What is a Visa?
A visa represents permission to apply to enter the United States. A visa is issued by a U.S. Embassy or Consulate and entitles the holder to travel to the United States and apply for admission. A Consular Officer decides whether an applicant is qualified for a visa. The visa allows a foreign citizen to travel to a port of entry in the United States, such as an international airport, seaport or land border crossing. At the port of entry, an officer of the Department of Homeland Security (DHS) decides whether to allow the applicant to enter and how long he/she may stay. For more information on visas please visit the U.S. Department of State's Bureau of Consular Affairs website.
Please use this link to apply for a visitor, student, exchange, or other non-immigrant visa.
Citizens of certain countries may be able to travel without a visa on the Visa Waiver Program (VWP) if they meet certain conditions.

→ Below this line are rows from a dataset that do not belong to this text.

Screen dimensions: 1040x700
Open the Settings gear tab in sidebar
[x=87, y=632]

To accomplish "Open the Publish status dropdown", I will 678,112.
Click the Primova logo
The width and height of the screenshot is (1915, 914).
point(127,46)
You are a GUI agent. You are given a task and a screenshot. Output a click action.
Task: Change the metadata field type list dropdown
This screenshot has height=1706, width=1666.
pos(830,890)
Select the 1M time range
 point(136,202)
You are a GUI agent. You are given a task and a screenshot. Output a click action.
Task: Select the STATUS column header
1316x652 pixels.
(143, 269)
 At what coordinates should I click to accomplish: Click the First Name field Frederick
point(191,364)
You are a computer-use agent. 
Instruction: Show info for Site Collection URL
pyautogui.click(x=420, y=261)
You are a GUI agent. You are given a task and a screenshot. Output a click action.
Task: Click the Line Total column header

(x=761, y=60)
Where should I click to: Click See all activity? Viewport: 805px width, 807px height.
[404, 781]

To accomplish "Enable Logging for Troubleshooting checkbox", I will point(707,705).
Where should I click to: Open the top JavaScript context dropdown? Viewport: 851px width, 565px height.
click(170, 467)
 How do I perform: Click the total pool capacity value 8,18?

All VWP travelers should be aware that the DHS has announced implementation of the Electronic System for Travel Authorization (ESTA), which began to accept voluntary ESTA applications starting on August 1, 2008. ESTA is a fully automated, electronic system for screening passengers before they begin travel to the United States under the Visa Waiver Program. ESTA applications may be submitted at any time prior to travel to the United States, and VWP travelers are encouraged to apply for authorization as soon as they begin to plan a trip to the United States. ESTA became mandatory for VWP travelers from all VWP member countries on January 12, 2009. Learn more about ESTA, including how to apply for authorization, on the DHS Customs and Border Protection (CBP) website.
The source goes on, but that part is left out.